* _Your instructions_: Leave the pictures out, and repeat exactly each line from the one that holds "Open the Set Budget item" through the final line of the entries below.

======== Extracted data ========

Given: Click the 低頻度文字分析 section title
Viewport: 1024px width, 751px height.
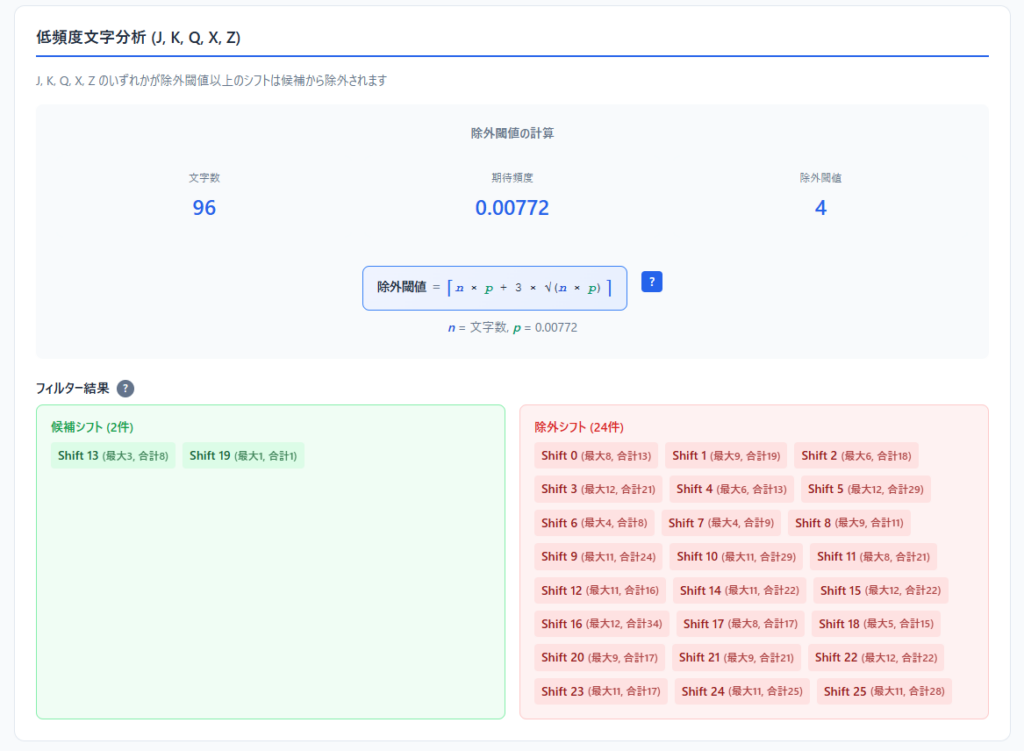Looking at the screenshot, I should (138, 38).

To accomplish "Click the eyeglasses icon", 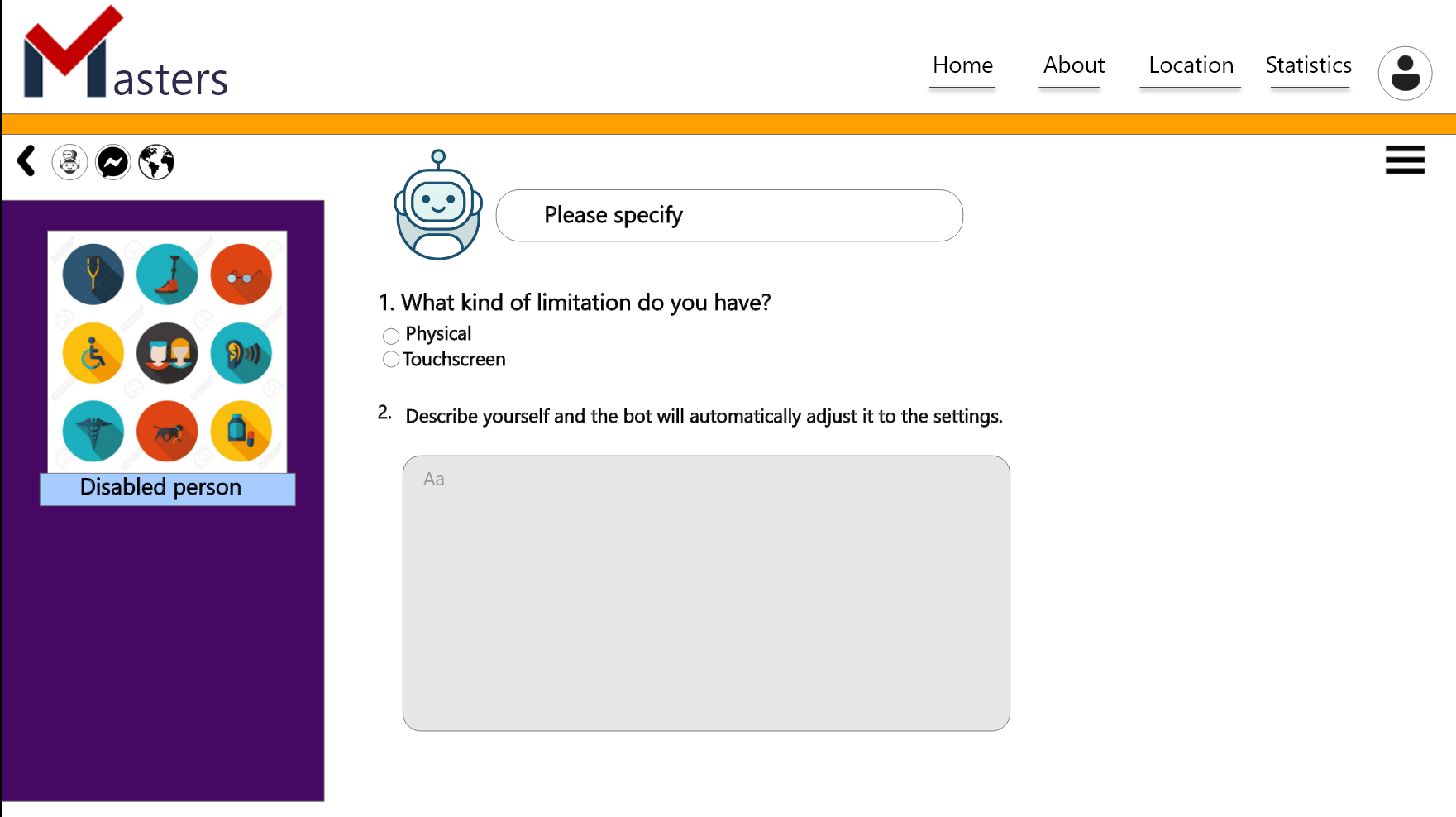I will 241,275.
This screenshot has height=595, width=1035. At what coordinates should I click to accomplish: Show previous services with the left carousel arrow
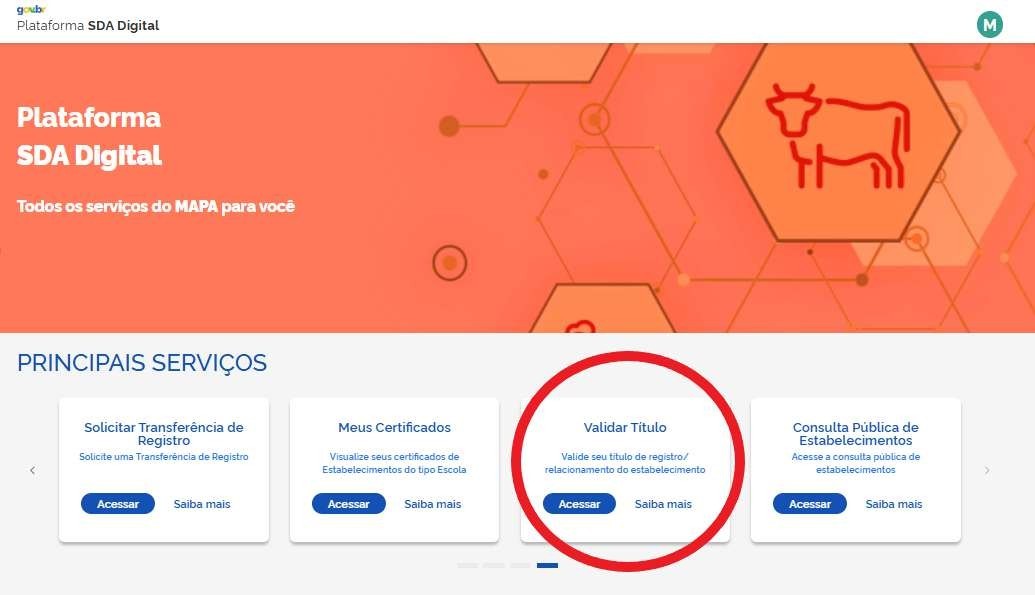tap(32, 470)
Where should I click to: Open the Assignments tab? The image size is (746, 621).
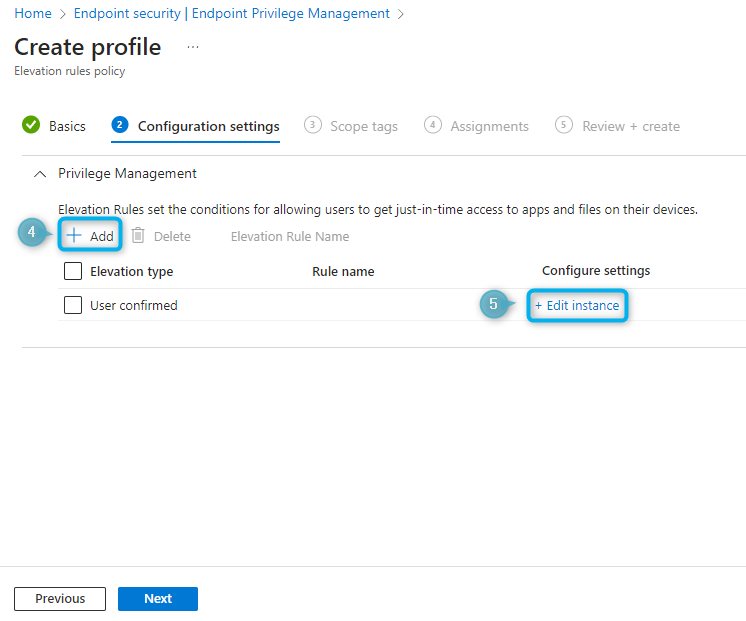pyautogui.click(x=489, y=127)
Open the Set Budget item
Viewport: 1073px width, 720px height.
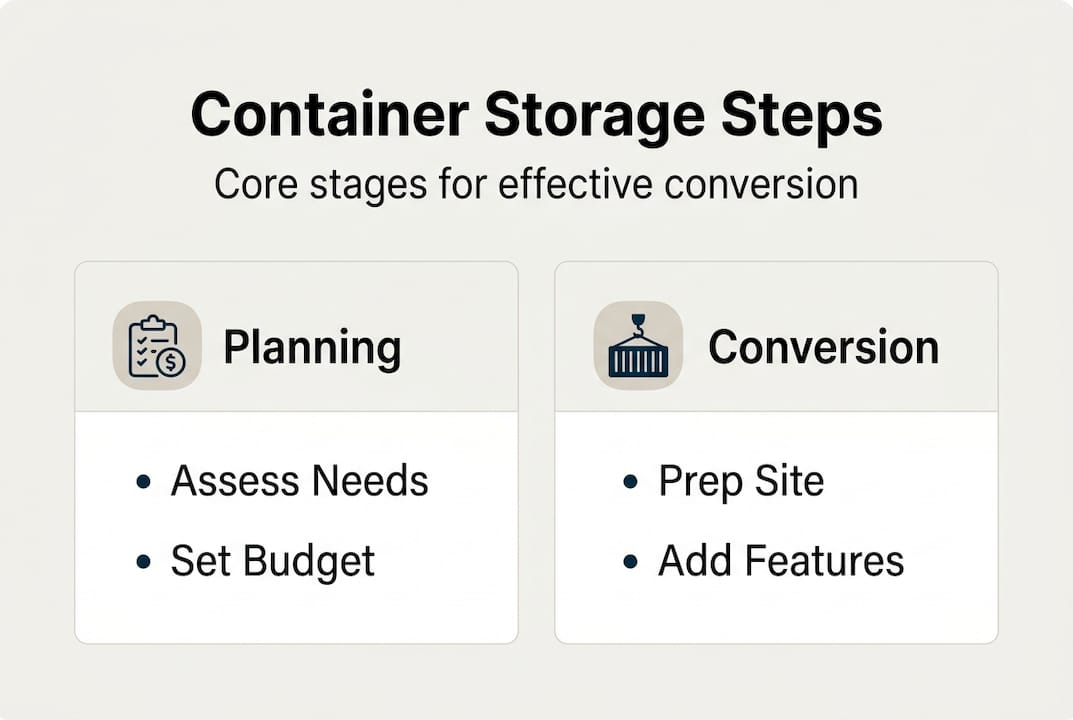272,562
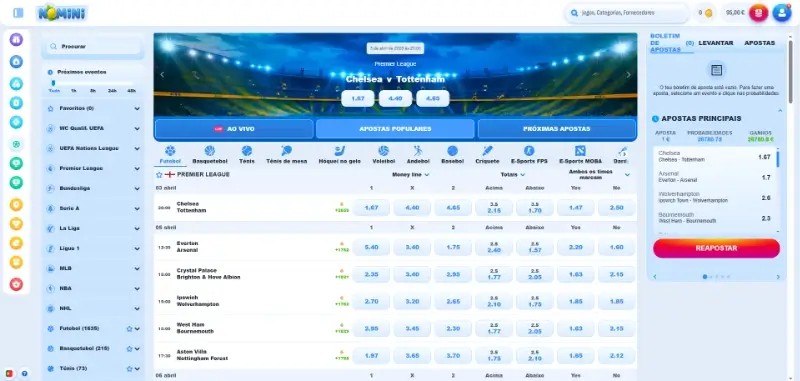Screen dimensions: 800x381
Task: Open the Totais market dropdown
Action: (513, 174)

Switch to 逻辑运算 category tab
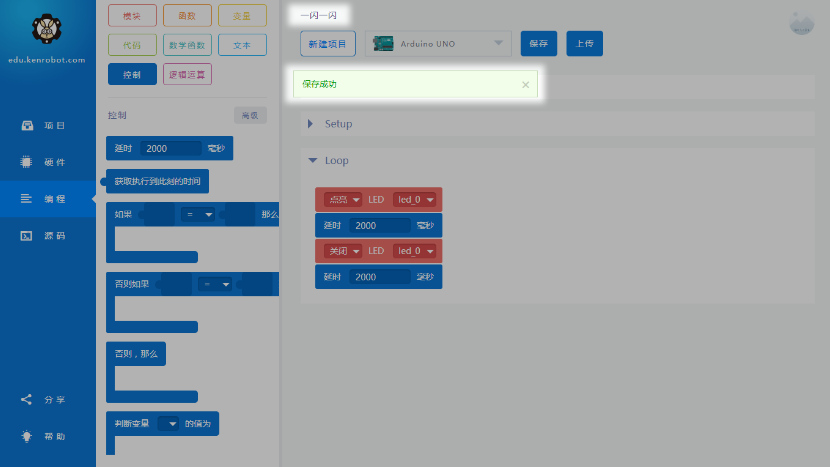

========

* _Worked solution_:
Open the Set Budget item
Viewport: 1073px width, 720px height.
272,562
Screen dimensions: 800x381
Task: Open the Totais market dropdown
Action: (513, 174)

Switch to 逻辑运算 category tab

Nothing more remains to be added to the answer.